━━━━━ Supplied material
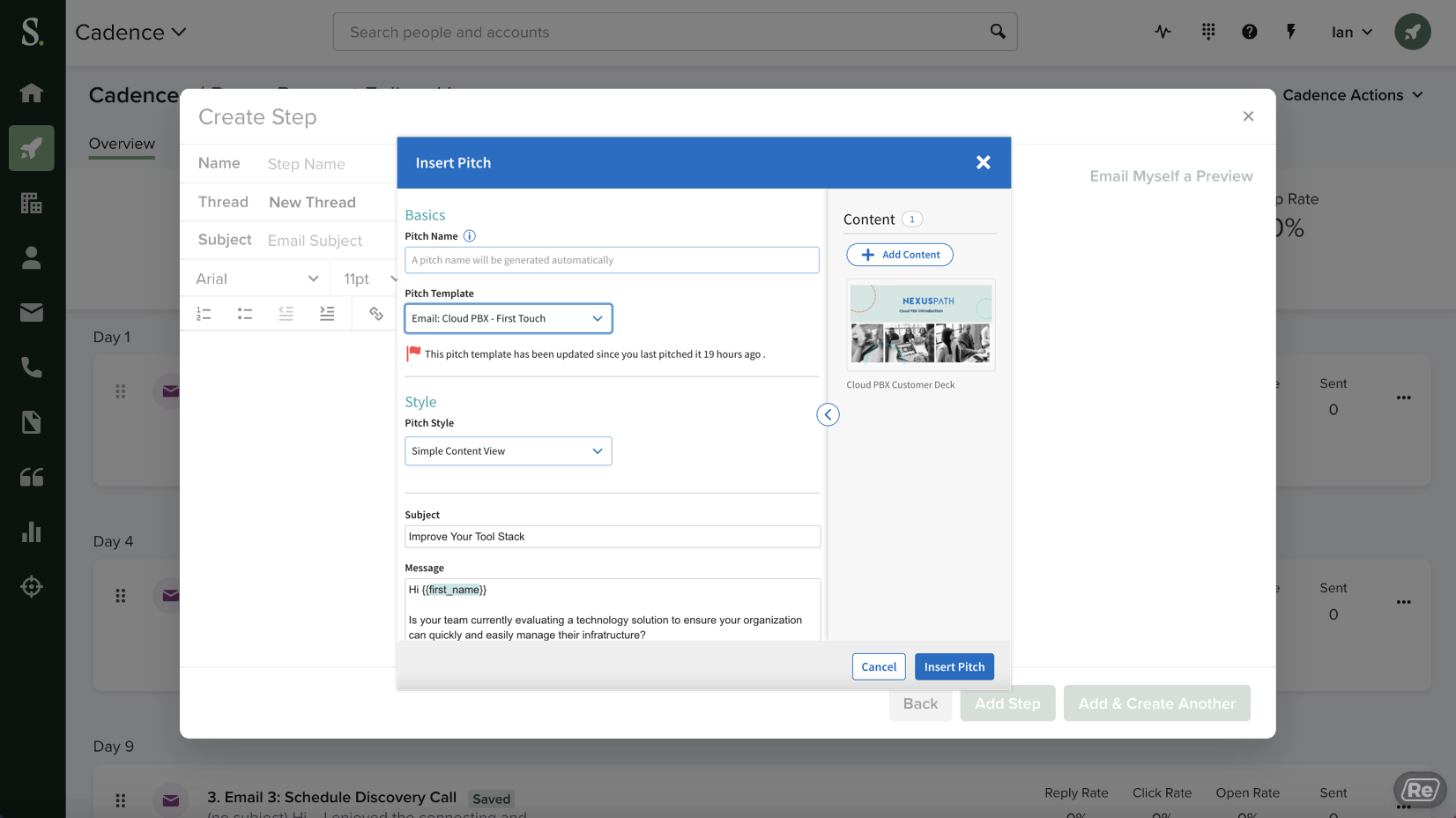Image resolution: width=1456 pixels, height=818 pixels.
Task: Click the lightning bolt icon in header
Action: coord(1291,32)
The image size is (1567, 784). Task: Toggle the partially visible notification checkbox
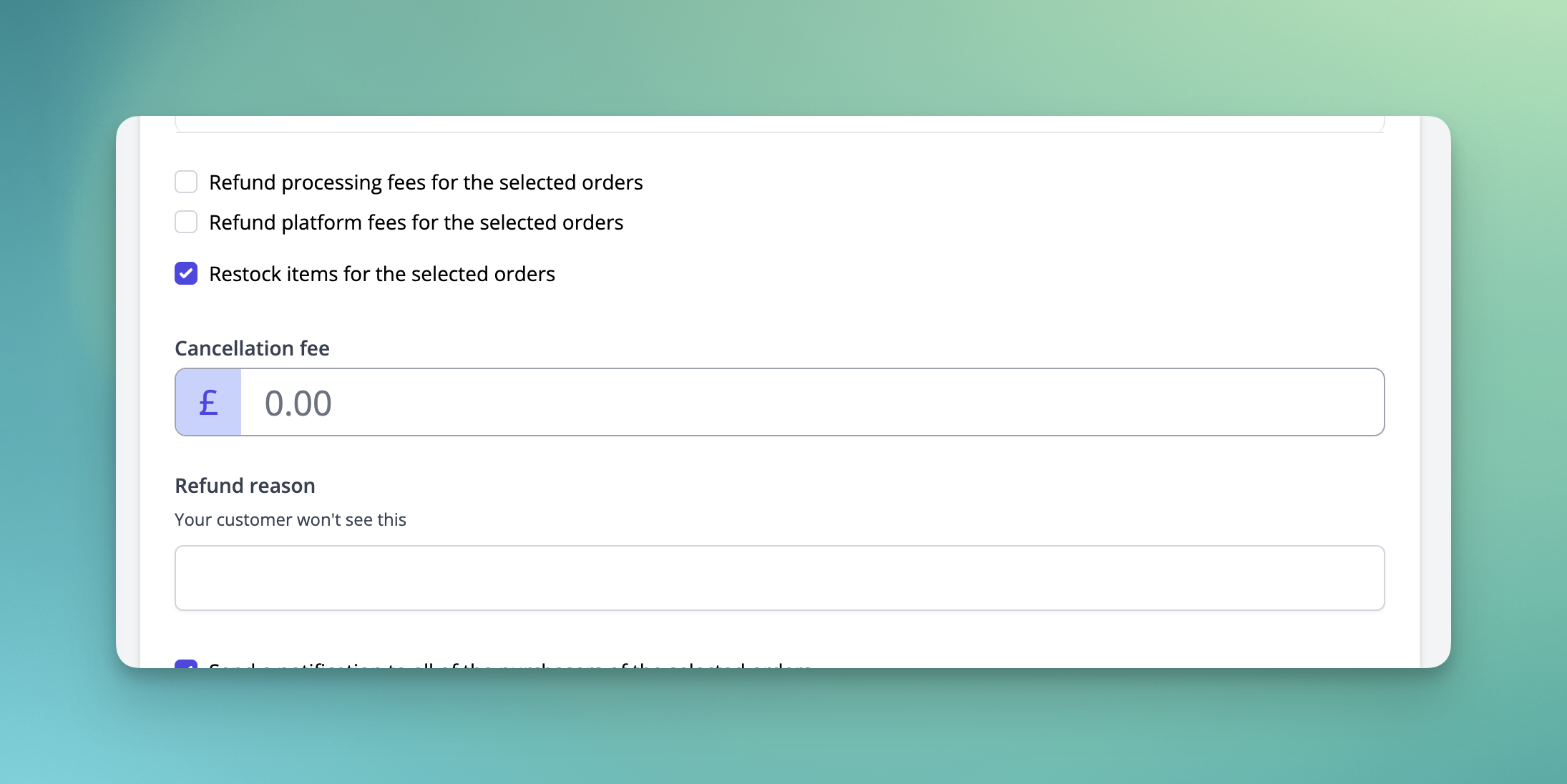186,665
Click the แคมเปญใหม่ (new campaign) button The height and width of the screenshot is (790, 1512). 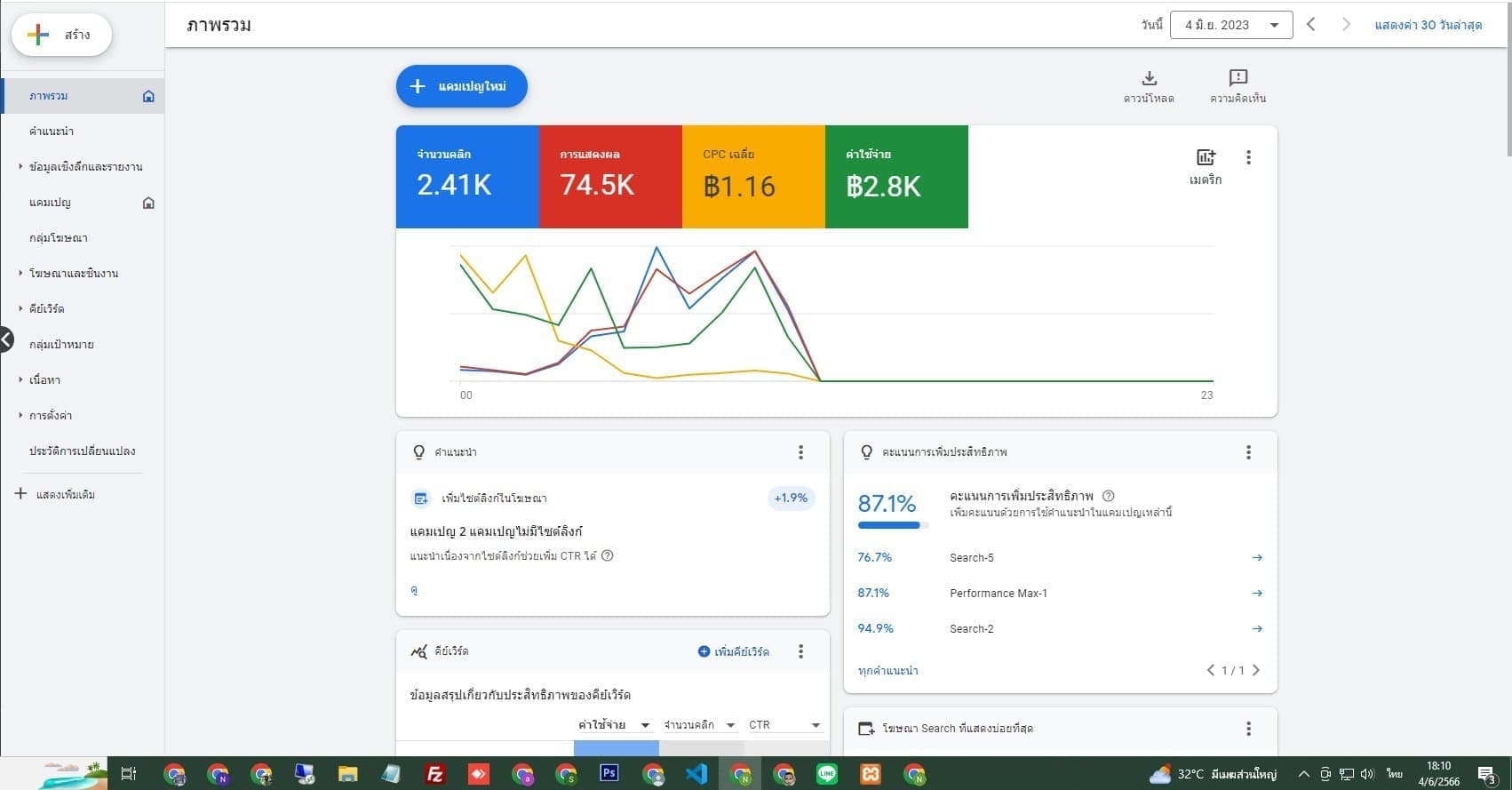(x=461, y=86)
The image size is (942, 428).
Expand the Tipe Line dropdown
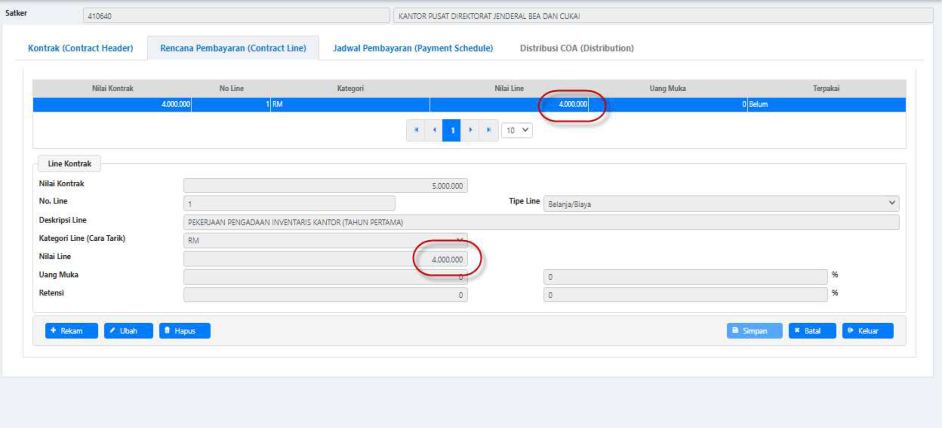coord(720,203)
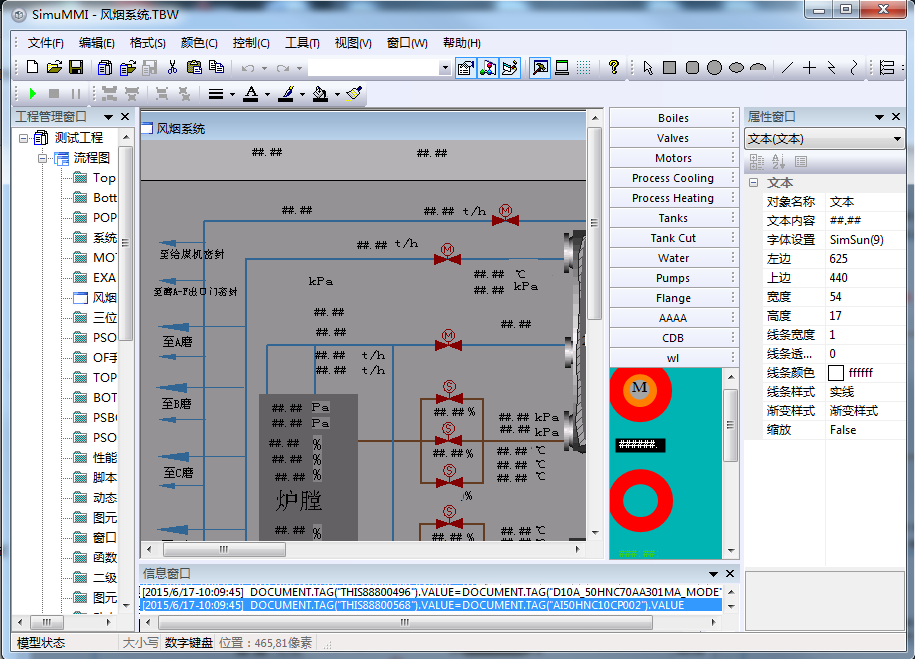915x659 pixels.
Task: Open the 工具(T) menu
Action: click(302, 43)
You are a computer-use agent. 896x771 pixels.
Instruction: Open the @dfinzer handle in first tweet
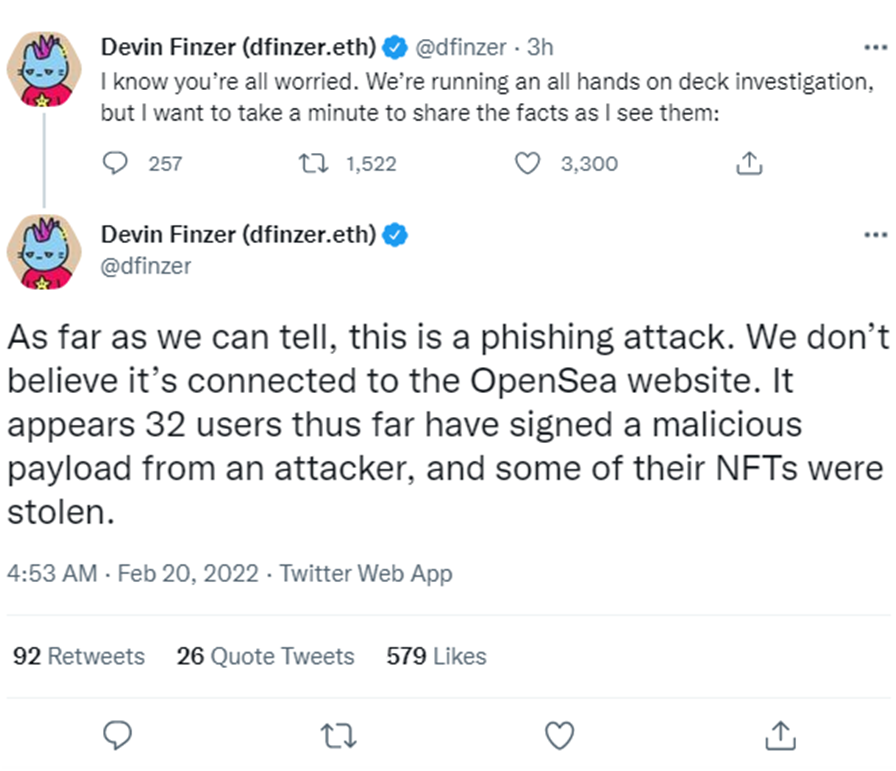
━━━━━━━━━━
Your instructions:
Once you reach the line containing "You are a computer-use agent. 896x771 pixels.", print it and every line after it exactly, through the end of the entries, without any pictures.

Task answer:
You are a computer-use agent. 896x771 pixels.
Instruction: Open the @dfinzer handle in first tweet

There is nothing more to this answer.